Note: Professor George Andreopoulos's academic biography has been copied from the Government Department of John Jay College's Faculty Biography Page.

 

 

Faculty Advisor - Jacques Fomerand

Mr. Jacques Fomerand will be UNSA's faculty advisor for the 2003-2004 academic year as Professor Andreopoulos will be leaving on sabatical. Mr. Jacques Fomerand was Director of the United Nations University's Office in New York from April 1992 to June 2003 when he retired from UN service. The main function of his Office was to strengthen the University's links with the Member States of the United Nations, the United Nations and its system of organizations and the international North American scholarly community. A native of France, Mr. Fomerand studied law and graduated in political science from the Institut d'Etudes Politiques in Aix en Provence.
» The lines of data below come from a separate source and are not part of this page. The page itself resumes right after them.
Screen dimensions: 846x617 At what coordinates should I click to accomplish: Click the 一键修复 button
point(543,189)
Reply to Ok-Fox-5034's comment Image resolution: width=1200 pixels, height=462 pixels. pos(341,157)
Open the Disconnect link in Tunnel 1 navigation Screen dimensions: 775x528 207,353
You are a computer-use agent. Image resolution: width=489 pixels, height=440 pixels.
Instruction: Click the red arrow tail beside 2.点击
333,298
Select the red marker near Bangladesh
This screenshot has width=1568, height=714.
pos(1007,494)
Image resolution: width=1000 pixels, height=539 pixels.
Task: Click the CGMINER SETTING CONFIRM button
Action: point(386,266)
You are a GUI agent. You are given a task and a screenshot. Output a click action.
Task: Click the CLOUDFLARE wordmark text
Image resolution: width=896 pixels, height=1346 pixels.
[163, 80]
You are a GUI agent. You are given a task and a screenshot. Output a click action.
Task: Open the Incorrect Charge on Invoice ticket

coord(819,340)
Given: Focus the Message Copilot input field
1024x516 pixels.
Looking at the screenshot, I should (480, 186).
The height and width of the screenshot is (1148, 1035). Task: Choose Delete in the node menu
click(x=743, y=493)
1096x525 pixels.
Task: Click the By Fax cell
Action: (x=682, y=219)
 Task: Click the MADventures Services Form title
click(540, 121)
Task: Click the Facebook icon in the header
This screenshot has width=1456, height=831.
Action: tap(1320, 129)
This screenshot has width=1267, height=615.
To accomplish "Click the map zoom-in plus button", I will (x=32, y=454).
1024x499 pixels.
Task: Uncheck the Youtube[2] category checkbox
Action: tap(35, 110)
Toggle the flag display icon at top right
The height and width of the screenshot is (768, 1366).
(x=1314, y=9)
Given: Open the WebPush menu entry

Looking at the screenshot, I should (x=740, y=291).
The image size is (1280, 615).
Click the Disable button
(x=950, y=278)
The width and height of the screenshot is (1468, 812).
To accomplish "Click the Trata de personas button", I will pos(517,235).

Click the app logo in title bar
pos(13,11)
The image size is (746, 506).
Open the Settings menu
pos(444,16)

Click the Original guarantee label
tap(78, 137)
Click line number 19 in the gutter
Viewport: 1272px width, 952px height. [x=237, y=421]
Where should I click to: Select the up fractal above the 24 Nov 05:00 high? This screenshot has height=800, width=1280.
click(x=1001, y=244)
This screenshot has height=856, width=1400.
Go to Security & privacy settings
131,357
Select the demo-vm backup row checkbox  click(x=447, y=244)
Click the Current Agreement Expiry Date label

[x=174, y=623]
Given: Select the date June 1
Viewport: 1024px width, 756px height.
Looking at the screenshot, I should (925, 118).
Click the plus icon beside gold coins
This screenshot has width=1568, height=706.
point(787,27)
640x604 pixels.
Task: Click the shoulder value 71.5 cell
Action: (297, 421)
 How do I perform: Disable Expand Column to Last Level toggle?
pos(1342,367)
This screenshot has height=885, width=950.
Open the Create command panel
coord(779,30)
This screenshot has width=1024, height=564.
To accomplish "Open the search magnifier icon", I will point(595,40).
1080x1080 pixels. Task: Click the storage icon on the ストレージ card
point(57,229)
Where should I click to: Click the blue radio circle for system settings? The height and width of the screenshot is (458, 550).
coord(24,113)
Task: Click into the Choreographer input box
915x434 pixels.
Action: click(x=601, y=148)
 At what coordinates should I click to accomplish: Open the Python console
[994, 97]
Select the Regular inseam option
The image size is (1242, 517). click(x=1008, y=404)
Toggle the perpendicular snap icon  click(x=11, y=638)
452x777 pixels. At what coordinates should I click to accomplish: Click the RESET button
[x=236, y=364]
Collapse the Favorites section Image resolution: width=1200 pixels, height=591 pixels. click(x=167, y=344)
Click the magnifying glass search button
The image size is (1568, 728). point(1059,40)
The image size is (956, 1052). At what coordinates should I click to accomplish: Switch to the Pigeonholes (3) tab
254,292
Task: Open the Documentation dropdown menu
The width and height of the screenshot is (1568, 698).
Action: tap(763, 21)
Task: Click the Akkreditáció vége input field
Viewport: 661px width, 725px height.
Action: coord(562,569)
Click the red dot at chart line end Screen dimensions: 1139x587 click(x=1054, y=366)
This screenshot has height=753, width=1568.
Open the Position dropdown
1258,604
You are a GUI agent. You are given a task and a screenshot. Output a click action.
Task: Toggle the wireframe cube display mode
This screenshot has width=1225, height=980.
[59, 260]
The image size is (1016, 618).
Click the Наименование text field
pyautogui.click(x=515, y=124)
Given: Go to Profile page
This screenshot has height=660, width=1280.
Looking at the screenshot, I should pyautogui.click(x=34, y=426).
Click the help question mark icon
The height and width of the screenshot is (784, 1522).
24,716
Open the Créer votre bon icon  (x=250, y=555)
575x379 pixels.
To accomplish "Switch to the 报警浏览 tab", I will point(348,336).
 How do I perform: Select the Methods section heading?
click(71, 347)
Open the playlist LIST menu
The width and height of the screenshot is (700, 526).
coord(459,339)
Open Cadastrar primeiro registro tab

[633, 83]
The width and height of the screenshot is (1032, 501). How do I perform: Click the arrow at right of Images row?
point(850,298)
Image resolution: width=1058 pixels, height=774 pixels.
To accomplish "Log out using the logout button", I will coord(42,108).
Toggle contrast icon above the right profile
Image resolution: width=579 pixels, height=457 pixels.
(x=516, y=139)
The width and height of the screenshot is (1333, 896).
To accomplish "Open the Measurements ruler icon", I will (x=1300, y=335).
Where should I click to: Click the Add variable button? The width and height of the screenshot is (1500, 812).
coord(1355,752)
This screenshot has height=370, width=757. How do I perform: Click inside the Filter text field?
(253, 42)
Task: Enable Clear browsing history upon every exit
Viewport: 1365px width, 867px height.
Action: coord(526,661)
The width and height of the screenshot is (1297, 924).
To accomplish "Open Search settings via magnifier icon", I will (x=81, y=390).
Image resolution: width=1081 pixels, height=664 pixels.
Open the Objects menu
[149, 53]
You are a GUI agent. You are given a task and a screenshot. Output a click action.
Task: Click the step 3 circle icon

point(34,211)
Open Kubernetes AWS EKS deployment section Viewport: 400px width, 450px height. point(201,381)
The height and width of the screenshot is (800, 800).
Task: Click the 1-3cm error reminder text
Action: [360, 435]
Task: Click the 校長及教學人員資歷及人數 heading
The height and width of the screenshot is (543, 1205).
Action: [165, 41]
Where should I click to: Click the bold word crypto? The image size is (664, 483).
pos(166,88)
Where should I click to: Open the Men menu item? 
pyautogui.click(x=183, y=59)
He completed his graduate studies at the City University of New York where he earned a Ph.D degree in political science with a specialization in comparative government and international organization. Prior to his joining the United Nations in 1977, Mr. Fomerand taught at the Institut d'Etudes Politiques in Aix-en-Provence, Brooklyn College, City College and Queens College of the City University of New York and the School of Advanced International Studies of Johns Hopkins University. He has since taught as an Adjunct Professor at Long Island University United Nations Graduate Certificate Program, the School of Diplomacy and International Relations of Seton Hall University and the School of International and Public Affairs at Columbia University, among other institutions of higher learning.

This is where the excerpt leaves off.